Chang Shuang, Bray Steven M, Li Zigang, Zarnescu Daniela C, He Chuan, Jin Peng, Warren Stephen T
Department of Human Genetics, Emory University School of Medicine, 615 Michael Street Suite 300, Atlanta, Georgia 30322, USA.
Nat Chem Biol. 2008 Apr;4(4):256-63. doi: 10.1038/nchembio.78. Epub 2008 Mar 9.
Fragile X syndrome is caused by the functional loss of the fragile X mental retardation 1 (FMR1) gene. Deletion of the FMR1 ortholog in Drosophila melanogaster (Fmr1) recapitulates many phenotypes associated with fragile X syndrome. We have discovered that Fmr1 mutant Drosophila die during development when reared on food containing increased levels of glutamate, which is consistent with the theory that FMR1 loss results in excess glutamate signaling. Using this lethal phenotype, we screened a chemical library of 2,000 compounds and identified nine molecules that rescued the lethality, including three that implicate the GABAergic inhibitory pathway. Indeed, GABA treatment rescued several known Fmr1 mutant phenotypes in flies, including mushroom bodies defects, excess Futsch translation and abnormal male courtship behavior. These data are consistent with GABAergic inhibition of the enhanced excitatory pathway in fragile X syndrome. In addition, our screen reveals that the muscarinic cholinergic receptors may have a role in fragile X syndrome in parallel to the GABAergic pathway. These results point to potential therapeutic approaches for treating fragile X syndrome.

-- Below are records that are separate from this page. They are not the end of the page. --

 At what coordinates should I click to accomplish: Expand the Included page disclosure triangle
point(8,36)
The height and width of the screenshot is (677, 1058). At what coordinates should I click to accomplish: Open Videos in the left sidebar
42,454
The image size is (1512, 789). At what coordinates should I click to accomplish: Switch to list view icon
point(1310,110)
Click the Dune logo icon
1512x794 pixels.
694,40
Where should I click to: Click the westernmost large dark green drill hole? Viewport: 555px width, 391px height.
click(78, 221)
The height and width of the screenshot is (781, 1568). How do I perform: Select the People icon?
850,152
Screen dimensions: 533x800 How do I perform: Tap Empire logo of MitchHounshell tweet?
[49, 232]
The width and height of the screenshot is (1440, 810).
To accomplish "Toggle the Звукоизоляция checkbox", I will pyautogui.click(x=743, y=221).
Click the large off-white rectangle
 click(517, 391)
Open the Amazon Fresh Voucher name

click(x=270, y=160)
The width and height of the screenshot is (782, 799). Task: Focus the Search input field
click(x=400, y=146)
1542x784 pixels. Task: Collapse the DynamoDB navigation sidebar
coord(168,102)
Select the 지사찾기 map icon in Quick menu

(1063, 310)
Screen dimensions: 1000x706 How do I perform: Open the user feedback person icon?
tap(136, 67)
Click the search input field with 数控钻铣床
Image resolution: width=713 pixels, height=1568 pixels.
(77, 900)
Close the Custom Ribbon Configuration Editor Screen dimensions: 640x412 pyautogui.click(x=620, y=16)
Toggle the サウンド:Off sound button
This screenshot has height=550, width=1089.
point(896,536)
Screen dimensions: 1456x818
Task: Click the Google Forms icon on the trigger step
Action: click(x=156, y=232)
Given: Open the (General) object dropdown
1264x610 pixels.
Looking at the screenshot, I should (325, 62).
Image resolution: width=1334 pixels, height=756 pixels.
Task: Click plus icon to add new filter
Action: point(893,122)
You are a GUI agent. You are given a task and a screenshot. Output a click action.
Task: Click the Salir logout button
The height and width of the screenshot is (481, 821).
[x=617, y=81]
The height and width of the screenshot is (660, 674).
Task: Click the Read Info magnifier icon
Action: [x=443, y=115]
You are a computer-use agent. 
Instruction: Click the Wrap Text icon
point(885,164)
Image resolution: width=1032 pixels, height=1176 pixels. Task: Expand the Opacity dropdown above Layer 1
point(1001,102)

脆性X综合征由脆性X智力低下1(FMR1)基因的功能丧失引起。果蝇(黑腹果蝇)中FMR1直系同源基因(Fmr1)的缺失重现了许多与脆性X综合征相关的表型。我们发现,当在含有较高水平谷氨酸的食物上饲养时,Fmr1突变果蝇在发育过程中死亡,这与FMR1缺失导致谷氨酸信号过量的理论一致。利用这种致死表型,我们筛选了一个包含2000种化合物的化学文库,并鉴定出9种能够挽救致死性的分子,其中3种涉及γ-氨基丁酸(GABA)能抑制途径。事实上,GABA处理挽救了果蝇中几种已知的Fmr1突变表型,包括蘑菇体缺陷、Futsch过度翻译和异常的雄性求偶行为。这些数据与GABA能抑制脆性X综合征中增强的兴奋性途径一致。此外,我们的筛选表明,毒蕈碱型胆碱能受体可能在脆性X综合征中与GABA能途径并行发挥作用。这些结果指出了治疗脆性X综合征的潜在治疗方法。